Text block:
□ □ □

9.5. fractions — Rational numbers

The fractions module provides support for rational number arithmetic.

A Fraction instance can be constructed from a pair of integers, from another rational number, or from a string.

class fractions.Fraction(numerator=0, denominator=1)
class fractions.Fraction(other_fraction)
class fractions.Fraction(string)

The first version requires that numerator and denominator are instances of numbers.Integral and returns a new Fraction instance with value numerator/denominator. If denominator is 0, it raises a ZeroDivisionError. The second version requires that other_fraction is an instance of numbers.Rational and returns an Fraction instance with the same value. The last version of the constructor expects a string instance. The usual form for this string is:

[sign] numerator ['/' denominator]

where the optional sign may be either ‘+’ or ‘-‘ and numerator and denominator (if present) are strings of decimal digits. In addition, any string that represents a finite value and is accepted by the float constructor is also accepted by the Fraction constructor. In either form the input string may also have leading and/or trailing whitespace. Here are some examples:

>>> from fractions import Fraction
>>> Fraction(16, -10)
Fraction(-8, 5)
>>> Fraction(123)
Fraction(123, 1)
>>> Fraction()
Fraction(0, 1)
>>> Fraction('3/7')
Fraction(3, 7)
[40794 refs]
>>> Fraction(' -3/7 ')
Fraction(-3, 7)
>>> Fraction('1.414213 \t\n')
Fraction(1414213, 1000000)
>>> Fraction('-.125')
Fraction(-1, 8)
>>> Fraction('7e-6')
Fraction(7, 1000000)

The Fraction class inherits from the abstract base class numbers.Rational, and implements all of the methods and operations from that class. Fraction instances are hashable, and should be treated as immutable. In addition, Fraction has the following methods:

from_float(flt)
This class method constructs a Fraction representing the exact value of flt, which must be a float. Beware that Fraction.from_float(0.3) is not the same value as Fraction(3, 10)
from_decimal(dec)
This class method constructs a Fraction representing the exact value of dec, which must be a decimal.Decimal instance.
limit_denominator(max_denominator=1000000)

□ □ □

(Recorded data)

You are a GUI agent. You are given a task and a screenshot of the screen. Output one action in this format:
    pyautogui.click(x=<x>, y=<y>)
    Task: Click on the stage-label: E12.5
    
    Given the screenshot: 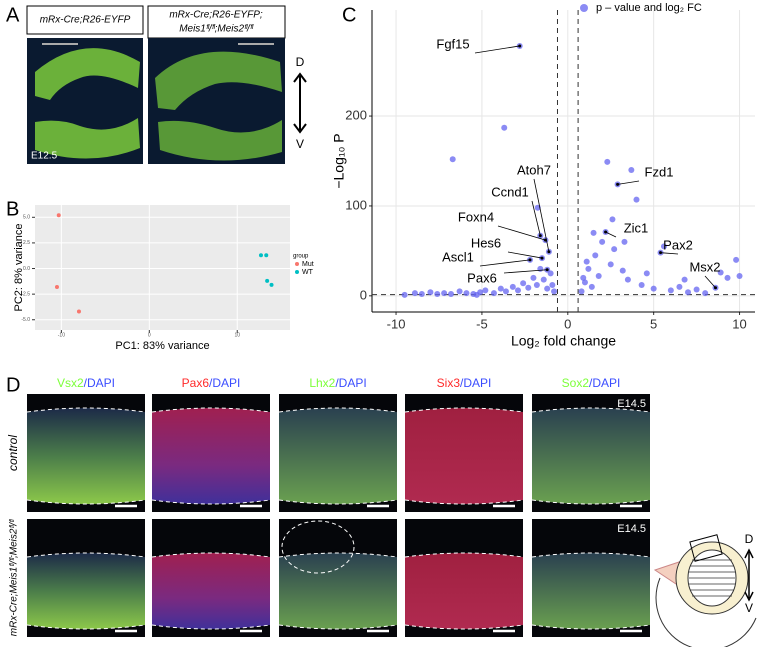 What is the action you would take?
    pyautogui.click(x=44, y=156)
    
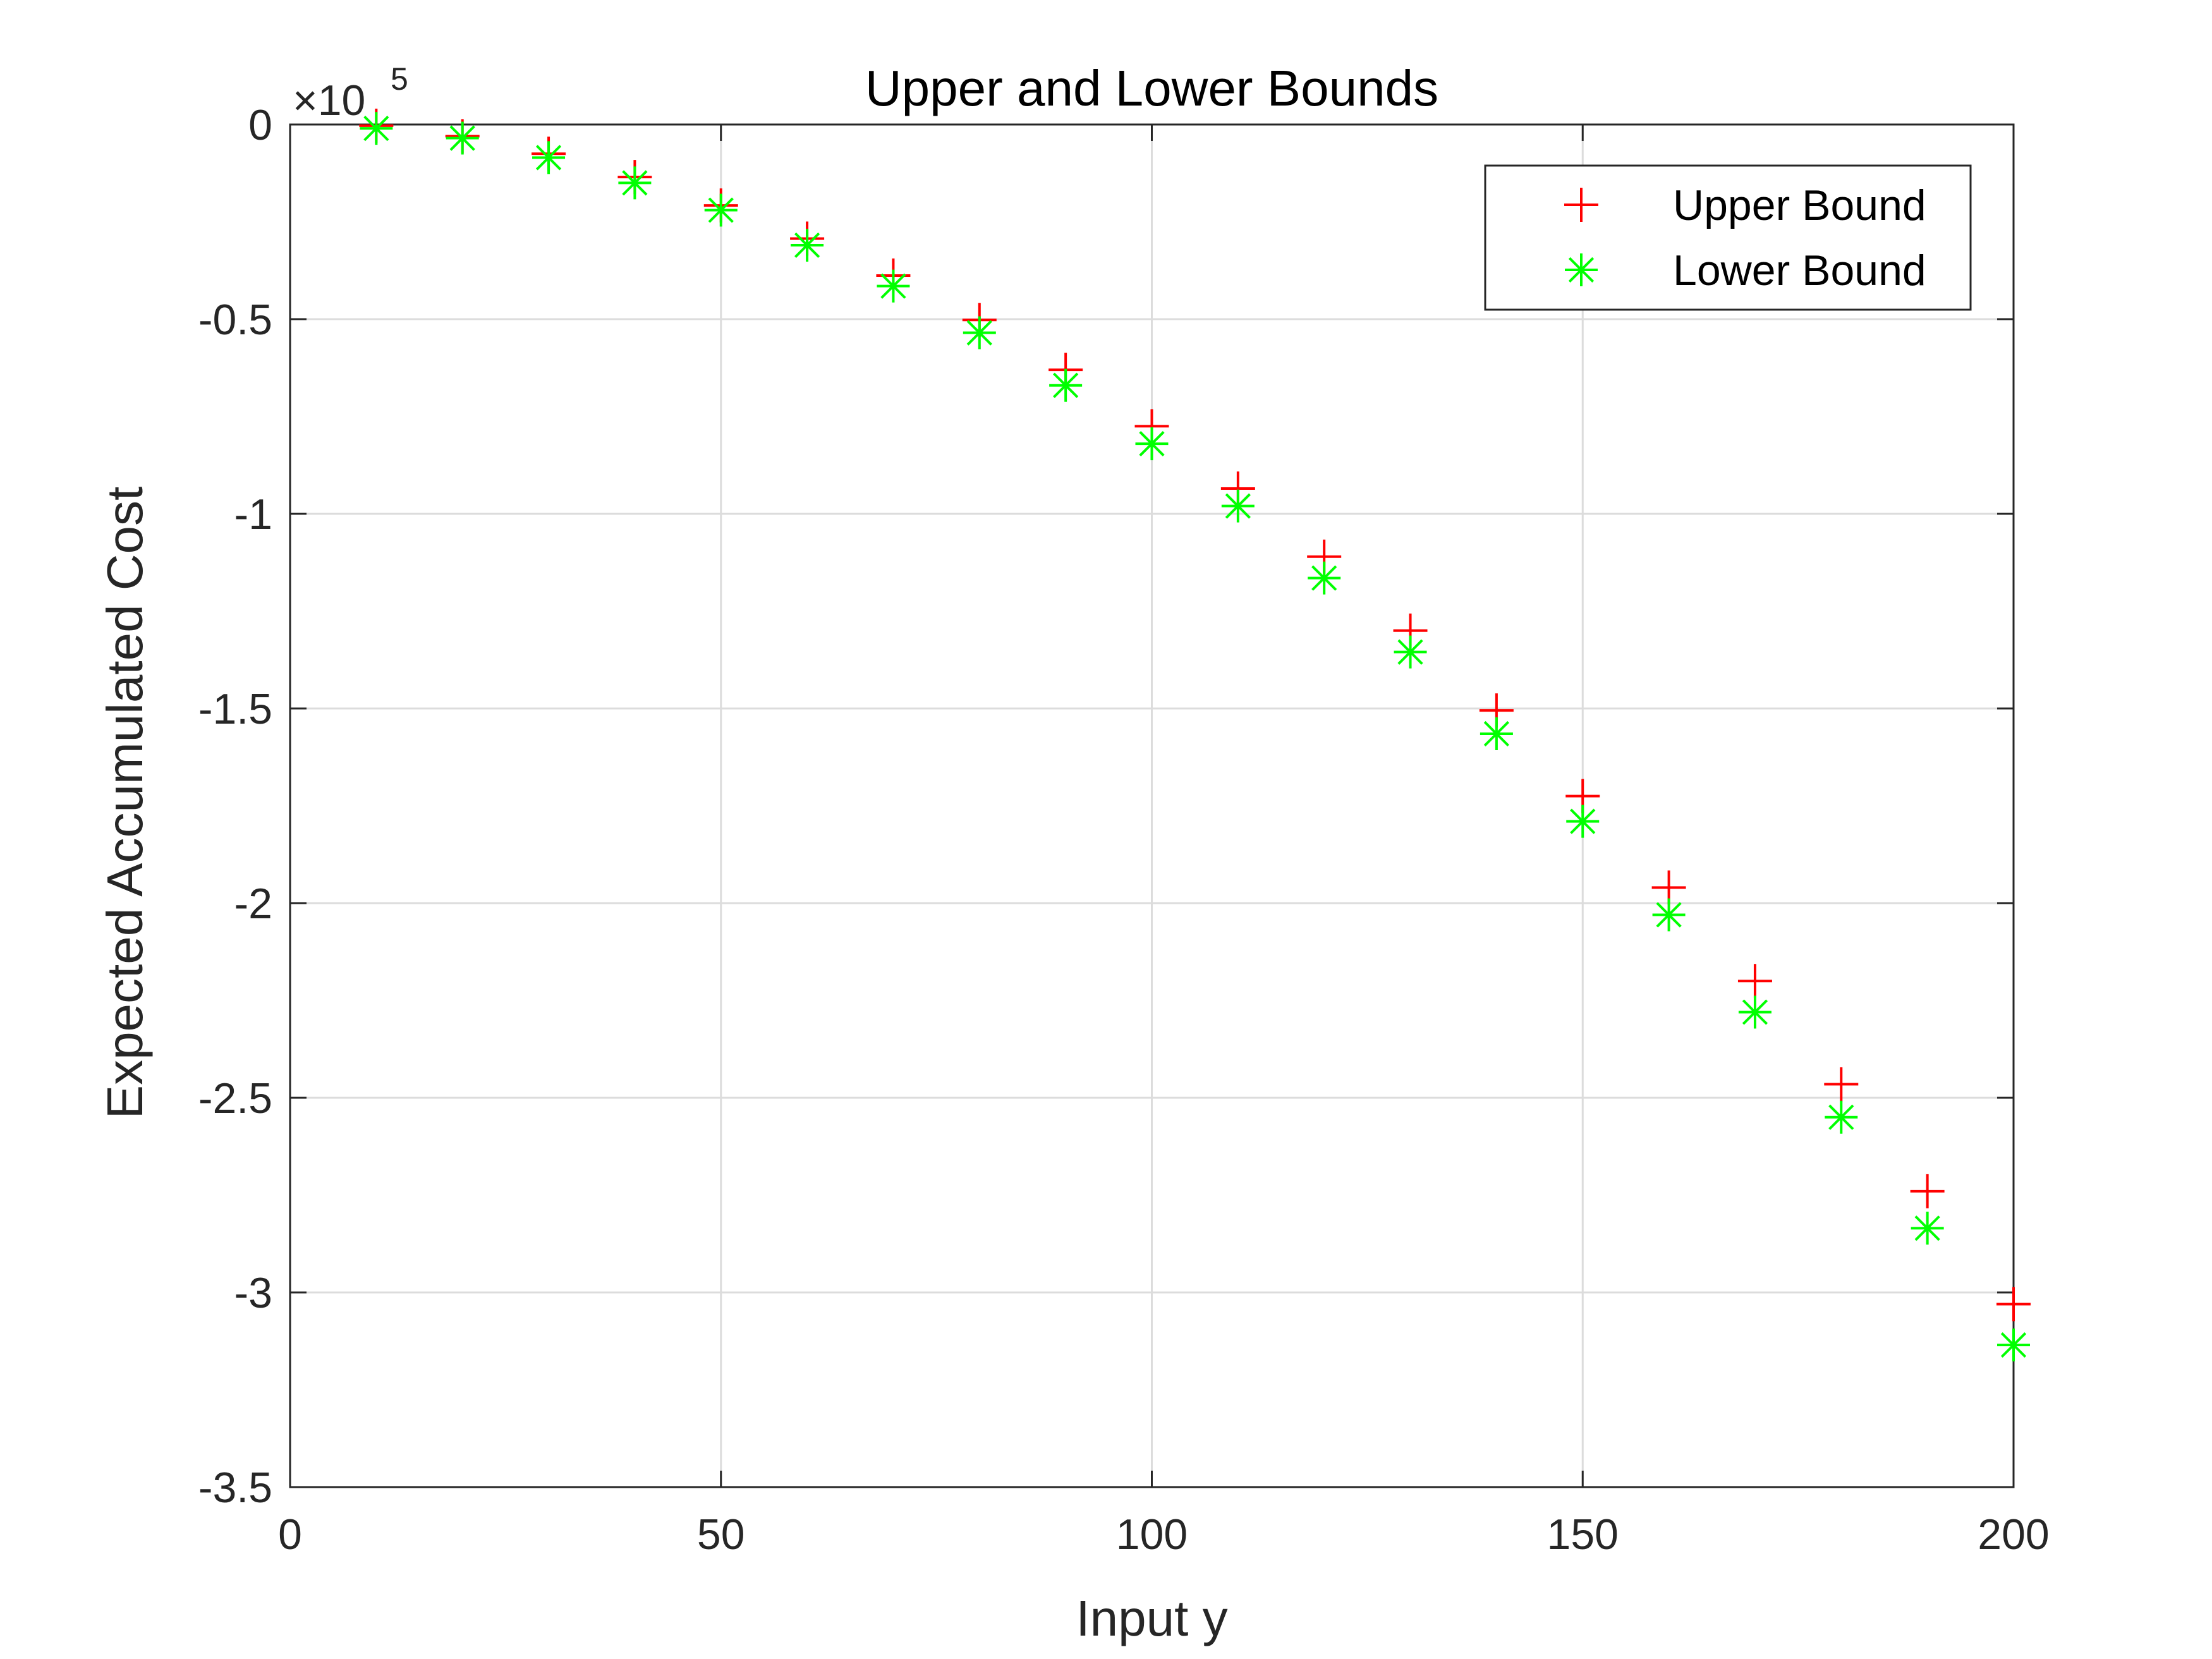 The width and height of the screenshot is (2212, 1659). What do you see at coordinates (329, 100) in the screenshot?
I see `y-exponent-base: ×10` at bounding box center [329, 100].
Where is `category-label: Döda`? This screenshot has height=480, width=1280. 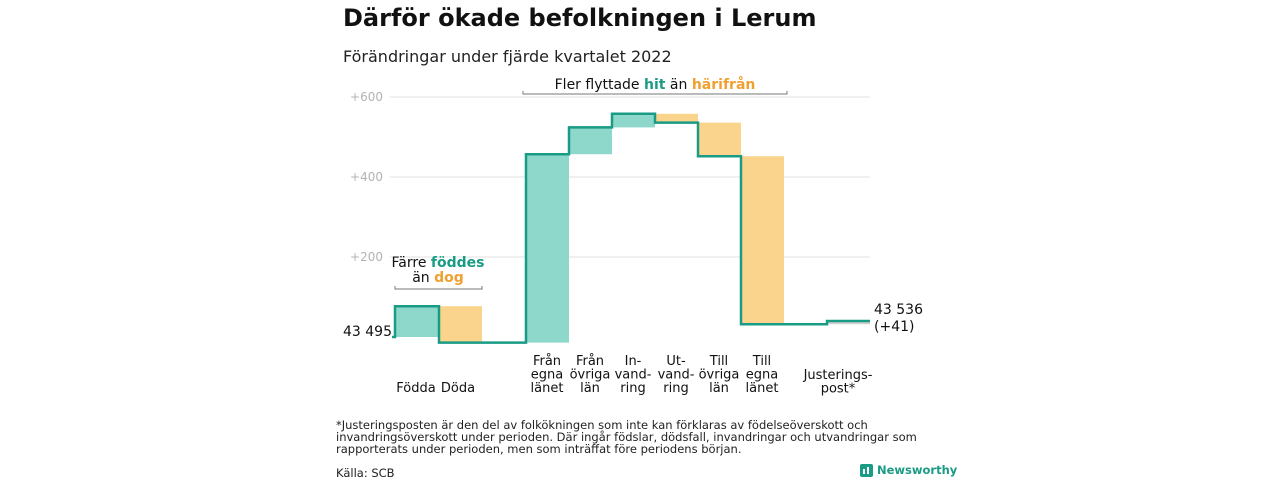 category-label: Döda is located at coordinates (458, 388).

□ □ □

Required actions:
(a) In the fractions documentation, what error does the first version of the constructor raise when the denominator is 0?
(b) Reproduce the fractions documentation from "Fraction(1414213, 1000000)" to "limit_denominator(max_denominator=1000000)".

Answers by task:
(a) It raises a ZeroDivisionError.

(b)
Fraction(1414213, 1000000)
>>> Fraction('-.125')
Fraction(-1, 8)
>>> Fraction('7e-6')
Fraction(7, 1000000)

The Fraction class inherits from the abstract base class numbers.Rational, and implements all of the methods and operations from that class. Fraction instances are hashable, and should be treated as immutable. In addition, Fraction has the following methods:

from_float(flt)
This class method constructs a Fraction representing the exact value of flt, which must be a float. Beware that Fraction.from_float(0.3) is not the same value as Fraction(3, 10)
from_decimal(dec)
This class method constructs a Fraction representing the exact value of dec, which must be a decimal.Decimal instance.
limit_denominator(max_denominator=1000000)